═════ RECORDS FOR THIS EXERCISE

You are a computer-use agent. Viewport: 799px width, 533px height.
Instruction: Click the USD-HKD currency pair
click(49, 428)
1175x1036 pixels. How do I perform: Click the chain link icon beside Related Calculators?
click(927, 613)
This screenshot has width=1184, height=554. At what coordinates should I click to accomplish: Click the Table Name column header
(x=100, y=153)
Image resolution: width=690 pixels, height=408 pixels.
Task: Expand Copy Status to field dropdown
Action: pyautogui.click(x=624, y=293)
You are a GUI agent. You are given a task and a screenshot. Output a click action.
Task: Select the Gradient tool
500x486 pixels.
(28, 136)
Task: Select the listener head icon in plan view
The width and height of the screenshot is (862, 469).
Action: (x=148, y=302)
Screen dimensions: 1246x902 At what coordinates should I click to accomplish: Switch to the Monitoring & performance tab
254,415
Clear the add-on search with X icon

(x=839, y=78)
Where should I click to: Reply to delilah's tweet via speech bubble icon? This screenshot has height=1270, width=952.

══════════

### [DESCRIPTION OF THE TASK]
Give the tally of lines in the listing above that contain the string "agent", with nothing besides it.

### [TASK RESPONSE]
2